REQUIREMENT 1 » According to the crime fiction recommendations, how long must Mark Watney survive on Mars before the next mission lands?
REQUIREMENT 2 » Continue the crime fiction recommendations from their last sentence.

GIVEN PASSAGE »
- Opening Delimiter -

Hi Gayatri, what kind of crime fiction do you like? Below are a few recent good ones:
Jeff VanderMeer's Annihilation has some elements of sci fi. It's about a four-woman expedition (the biologist, the psychologist, the anthropologist, the surveyor), sent by a mysterious governmental agency, the Southern Reach, to Area X, which has been cut off from civilization for decades by an unexplained event. It's the first book in a trilogy; the next will be out later this year.
Andy Weir's The Martian involves an American astronaut, Mark Watney, who is accidentally left alone on Mars with no ability to communicate with Earth. It's pleasurably geeky and glints with black humor as Mark tells his journal how he's going about surviving until the next Mars mission lands in four years. Then NASA discovers he's alive and is determined to bring him home.
Chris Pavone's The Accident, set in the world of publishing, is just out. It features an explosive manuscript that has been handed anonymously to New York City literary agent Isabel Reed. Powerful people are willing to kill to get their hands on it before it's published.
The Ghost Apple by Aaron Thier is an imaginative literary mashup of satire and mysterious motives, set in academia, and composed of pseudo-historical letters, blog posts, emails, newsletters, advertisements, and even course listings. If you liked David Foster Wallace's Infinite Jest, you'll probably like this.

- Closing Delimiter -

RECORDS SHOWN »
- Opening Delimiter -

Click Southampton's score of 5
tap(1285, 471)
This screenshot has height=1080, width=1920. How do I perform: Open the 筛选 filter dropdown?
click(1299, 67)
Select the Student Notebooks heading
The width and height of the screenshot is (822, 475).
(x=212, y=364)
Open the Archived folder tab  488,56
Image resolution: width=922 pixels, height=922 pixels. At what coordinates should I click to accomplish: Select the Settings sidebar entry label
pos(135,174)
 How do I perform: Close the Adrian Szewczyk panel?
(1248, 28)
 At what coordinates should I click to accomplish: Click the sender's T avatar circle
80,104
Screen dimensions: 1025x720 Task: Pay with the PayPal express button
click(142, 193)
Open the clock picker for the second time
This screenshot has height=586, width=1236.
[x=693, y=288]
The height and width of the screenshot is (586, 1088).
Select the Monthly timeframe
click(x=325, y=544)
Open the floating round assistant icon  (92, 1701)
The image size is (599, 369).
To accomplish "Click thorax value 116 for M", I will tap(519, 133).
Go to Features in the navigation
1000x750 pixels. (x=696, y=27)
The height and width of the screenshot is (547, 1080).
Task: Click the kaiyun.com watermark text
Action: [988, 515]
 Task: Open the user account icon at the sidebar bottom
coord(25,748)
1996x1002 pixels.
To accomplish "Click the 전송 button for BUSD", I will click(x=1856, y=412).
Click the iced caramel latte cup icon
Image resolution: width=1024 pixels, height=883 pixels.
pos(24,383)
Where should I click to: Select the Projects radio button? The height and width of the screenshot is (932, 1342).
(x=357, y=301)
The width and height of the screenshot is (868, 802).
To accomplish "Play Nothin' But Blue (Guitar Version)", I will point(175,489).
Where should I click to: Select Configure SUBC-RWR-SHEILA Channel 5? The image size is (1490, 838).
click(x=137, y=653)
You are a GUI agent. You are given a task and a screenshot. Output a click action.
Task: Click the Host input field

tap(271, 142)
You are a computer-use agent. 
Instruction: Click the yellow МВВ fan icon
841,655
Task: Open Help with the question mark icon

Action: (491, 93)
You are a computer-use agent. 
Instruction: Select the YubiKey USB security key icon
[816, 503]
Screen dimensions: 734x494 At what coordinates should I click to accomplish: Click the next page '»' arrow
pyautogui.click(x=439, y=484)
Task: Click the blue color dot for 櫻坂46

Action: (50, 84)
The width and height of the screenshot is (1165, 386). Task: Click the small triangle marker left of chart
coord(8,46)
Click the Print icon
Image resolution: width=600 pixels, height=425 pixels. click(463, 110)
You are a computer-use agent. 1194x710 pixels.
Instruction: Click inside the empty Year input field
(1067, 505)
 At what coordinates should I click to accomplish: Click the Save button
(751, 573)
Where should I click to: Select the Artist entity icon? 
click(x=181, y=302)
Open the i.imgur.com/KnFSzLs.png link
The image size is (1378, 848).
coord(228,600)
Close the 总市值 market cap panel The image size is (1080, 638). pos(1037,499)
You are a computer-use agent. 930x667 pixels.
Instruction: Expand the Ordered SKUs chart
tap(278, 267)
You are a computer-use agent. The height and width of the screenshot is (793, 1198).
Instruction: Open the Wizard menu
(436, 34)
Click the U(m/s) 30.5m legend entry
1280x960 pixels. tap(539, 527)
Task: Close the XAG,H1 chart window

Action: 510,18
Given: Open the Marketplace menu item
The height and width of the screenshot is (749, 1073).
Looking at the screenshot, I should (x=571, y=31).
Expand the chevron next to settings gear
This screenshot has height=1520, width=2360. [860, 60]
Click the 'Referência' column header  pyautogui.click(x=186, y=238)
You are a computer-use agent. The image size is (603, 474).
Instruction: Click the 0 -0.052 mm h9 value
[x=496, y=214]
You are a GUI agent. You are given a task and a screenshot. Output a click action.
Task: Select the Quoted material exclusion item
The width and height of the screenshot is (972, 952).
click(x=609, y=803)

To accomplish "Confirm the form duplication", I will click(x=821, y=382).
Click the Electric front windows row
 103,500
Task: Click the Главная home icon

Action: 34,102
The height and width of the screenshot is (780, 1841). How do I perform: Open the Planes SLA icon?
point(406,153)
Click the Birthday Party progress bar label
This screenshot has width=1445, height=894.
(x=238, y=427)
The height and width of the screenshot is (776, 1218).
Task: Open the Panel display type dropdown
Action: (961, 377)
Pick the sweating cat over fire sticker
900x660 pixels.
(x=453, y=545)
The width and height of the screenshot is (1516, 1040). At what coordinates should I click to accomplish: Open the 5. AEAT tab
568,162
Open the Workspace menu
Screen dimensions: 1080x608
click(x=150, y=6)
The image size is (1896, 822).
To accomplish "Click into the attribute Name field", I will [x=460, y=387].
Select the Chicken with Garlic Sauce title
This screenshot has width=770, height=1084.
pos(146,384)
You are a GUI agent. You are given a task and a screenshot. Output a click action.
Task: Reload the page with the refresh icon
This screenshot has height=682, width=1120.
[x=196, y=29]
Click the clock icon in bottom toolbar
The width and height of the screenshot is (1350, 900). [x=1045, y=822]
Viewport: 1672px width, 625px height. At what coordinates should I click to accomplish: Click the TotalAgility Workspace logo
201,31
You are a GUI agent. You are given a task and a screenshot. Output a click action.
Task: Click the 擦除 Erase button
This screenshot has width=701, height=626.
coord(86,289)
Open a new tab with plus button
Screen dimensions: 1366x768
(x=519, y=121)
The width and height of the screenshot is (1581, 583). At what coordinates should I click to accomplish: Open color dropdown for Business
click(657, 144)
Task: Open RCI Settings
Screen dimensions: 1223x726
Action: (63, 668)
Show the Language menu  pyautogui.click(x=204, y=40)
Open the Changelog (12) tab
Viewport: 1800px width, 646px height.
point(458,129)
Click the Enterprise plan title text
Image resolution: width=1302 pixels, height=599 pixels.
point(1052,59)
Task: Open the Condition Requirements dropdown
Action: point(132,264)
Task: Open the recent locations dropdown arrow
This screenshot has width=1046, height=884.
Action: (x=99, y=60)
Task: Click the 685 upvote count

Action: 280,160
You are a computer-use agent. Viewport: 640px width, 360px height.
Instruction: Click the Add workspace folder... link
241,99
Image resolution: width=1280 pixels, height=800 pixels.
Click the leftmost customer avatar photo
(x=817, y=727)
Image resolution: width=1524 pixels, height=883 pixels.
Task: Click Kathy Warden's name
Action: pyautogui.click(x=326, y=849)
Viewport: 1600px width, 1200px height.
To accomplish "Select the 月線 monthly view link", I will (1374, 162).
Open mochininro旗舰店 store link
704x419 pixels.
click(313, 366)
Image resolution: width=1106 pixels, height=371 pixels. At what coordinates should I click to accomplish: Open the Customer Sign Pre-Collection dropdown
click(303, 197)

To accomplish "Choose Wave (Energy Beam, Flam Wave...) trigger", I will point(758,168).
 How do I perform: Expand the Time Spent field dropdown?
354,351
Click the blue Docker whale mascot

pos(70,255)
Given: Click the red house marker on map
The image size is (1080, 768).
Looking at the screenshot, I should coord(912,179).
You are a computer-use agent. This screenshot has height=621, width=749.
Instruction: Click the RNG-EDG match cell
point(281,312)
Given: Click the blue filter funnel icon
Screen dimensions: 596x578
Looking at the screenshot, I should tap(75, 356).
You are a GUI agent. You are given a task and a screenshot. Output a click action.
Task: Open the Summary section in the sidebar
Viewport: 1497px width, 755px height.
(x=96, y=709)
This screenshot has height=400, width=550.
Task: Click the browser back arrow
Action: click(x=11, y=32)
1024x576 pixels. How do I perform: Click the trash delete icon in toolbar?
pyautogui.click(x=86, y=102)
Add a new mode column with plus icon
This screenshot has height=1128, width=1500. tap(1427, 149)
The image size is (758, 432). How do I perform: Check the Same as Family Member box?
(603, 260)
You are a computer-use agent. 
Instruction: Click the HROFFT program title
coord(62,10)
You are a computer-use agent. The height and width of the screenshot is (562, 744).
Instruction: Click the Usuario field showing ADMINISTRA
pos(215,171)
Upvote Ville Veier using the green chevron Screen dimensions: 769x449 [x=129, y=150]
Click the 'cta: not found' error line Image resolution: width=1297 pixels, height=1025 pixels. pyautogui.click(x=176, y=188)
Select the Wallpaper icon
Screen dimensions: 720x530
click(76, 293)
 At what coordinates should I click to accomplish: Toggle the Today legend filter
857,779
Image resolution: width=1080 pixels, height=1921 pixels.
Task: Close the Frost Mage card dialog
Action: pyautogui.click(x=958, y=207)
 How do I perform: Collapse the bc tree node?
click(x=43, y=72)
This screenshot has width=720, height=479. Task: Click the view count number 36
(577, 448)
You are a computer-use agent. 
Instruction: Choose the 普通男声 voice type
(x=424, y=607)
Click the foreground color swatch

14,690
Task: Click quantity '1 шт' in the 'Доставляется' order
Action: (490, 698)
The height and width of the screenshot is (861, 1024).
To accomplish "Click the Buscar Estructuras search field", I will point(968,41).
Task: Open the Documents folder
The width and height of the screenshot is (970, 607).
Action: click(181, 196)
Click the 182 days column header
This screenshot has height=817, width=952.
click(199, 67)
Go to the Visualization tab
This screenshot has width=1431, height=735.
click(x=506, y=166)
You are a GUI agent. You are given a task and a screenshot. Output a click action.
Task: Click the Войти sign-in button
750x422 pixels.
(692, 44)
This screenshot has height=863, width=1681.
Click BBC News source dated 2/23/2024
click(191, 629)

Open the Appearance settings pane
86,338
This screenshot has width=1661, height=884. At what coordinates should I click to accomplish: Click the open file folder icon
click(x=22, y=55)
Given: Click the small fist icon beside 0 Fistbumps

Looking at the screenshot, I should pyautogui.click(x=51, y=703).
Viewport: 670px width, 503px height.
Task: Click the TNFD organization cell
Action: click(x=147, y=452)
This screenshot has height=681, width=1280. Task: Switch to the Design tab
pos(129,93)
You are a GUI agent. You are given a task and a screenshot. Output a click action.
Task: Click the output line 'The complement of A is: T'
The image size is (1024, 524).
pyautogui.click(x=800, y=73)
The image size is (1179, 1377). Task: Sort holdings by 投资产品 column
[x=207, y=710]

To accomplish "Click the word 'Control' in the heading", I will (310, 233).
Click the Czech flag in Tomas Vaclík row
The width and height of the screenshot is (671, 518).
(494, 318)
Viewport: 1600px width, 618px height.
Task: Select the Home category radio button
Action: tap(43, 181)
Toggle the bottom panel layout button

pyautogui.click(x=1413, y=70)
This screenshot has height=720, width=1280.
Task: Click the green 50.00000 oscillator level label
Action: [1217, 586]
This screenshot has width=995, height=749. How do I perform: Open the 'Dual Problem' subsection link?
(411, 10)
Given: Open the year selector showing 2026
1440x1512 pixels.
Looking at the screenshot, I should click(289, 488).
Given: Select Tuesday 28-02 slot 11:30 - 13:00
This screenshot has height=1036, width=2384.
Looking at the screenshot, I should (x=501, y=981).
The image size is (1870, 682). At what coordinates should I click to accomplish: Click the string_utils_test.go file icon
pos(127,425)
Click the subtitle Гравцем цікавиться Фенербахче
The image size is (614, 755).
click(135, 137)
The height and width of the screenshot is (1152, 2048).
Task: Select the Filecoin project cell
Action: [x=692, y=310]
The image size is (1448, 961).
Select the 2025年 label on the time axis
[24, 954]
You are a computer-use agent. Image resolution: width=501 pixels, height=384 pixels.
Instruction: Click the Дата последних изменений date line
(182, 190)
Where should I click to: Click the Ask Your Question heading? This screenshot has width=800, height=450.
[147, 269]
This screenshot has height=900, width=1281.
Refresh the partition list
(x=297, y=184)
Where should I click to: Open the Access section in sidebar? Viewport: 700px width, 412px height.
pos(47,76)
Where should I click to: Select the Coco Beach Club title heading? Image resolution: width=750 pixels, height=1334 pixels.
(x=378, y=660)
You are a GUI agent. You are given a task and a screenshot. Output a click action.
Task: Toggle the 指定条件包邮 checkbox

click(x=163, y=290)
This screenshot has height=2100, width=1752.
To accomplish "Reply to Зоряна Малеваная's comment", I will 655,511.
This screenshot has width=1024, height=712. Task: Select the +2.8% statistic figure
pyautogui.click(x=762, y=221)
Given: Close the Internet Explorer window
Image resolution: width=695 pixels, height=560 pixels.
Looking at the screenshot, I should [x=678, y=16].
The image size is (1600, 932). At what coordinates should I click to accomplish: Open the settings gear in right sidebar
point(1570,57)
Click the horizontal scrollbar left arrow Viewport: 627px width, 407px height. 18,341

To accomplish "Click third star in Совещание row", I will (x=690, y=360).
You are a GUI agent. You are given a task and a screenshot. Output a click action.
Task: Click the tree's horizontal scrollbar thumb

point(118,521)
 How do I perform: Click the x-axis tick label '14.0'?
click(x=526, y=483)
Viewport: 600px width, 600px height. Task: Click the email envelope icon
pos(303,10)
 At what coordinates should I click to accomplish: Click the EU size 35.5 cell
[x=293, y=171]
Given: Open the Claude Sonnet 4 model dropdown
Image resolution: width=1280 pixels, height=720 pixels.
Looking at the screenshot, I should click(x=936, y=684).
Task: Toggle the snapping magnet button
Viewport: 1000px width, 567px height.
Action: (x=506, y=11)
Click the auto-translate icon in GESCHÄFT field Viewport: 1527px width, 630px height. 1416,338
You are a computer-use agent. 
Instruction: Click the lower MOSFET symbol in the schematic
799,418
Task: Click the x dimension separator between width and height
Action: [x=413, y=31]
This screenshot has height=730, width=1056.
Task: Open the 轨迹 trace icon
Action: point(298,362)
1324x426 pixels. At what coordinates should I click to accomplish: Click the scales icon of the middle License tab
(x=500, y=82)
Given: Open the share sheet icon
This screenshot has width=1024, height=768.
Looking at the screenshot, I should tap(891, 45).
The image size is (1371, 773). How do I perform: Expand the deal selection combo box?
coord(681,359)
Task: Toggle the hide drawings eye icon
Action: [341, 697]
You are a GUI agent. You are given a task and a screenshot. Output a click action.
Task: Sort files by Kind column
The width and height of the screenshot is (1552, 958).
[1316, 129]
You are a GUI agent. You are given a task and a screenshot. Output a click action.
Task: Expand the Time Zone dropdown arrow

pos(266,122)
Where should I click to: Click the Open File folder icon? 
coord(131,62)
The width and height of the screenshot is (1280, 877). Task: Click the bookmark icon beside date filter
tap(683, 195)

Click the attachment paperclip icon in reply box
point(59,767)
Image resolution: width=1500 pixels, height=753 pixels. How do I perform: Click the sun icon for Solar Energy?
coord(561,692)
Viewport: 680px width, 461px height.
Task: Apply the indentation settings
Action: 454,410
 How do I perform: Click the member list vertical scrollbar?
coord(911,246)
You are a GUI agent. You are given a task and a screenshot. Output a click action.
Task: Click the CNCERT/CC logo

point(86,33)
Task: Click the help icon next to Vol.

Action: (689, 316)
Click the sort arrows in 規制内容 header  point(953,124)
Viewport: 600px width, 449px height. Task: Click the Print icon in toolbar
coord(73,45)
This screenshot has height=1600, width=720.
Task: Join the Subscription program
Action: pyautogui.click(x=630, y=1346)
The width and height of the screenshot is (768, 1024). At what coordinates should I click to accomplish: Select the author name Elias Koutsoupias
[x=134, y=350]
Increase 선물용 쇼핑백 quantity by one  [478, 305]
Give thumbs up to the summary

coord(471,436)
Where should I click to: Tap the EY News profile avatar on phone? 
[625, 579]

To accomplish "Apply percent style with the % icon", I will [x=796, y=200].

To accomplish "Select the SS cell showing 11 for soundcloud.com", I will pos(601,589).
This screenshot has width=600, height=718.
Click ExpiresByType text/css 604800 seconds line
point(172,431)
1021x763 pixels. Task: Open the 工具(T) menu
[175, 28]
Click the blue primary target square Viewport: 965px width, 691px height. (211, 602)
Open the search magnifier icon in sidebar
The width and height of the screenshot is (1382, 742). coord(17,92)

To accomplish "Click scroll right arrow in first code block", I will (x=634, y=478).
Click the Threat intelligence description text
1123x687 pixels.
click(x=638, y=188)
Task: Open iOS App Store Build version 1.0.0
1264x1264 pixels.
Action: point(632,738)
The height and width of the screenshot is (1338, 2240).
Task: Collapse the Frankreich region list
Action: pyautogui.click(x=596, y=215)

- Closing Delimiter -

EXERCISE RESULT 1 » Four years.

EXERCISE RESULT 2 »
Ghostman by Roger Hobbs details a professional criminal fix-it man's attempt to straighten out a botched Atlantic City casino robbery. It's a rocket-propelled, dark first novel.
Out today is Owen Laukkanen's Kill Fee, the third in his series about a Minnesota Bureau of Criminal Apprehension agent and a special agent for the FBI. The series began with 2012's The Professionals, in which a group of recent University of Washington graduates decide to pull off a series of low-ransom kidnappings to fund their retirement in the Maldives. Needless to say, their well-laid plans go badly astray, and they end up on the run from both the Mob and the cops.
John le Carré's A Delicate Truth, published last year, concerns a messed-up British counterintelligence operation on Gibraltar.
I could go on, but if you let us know what your tastes are, we can come up with some tailor-made recommendations.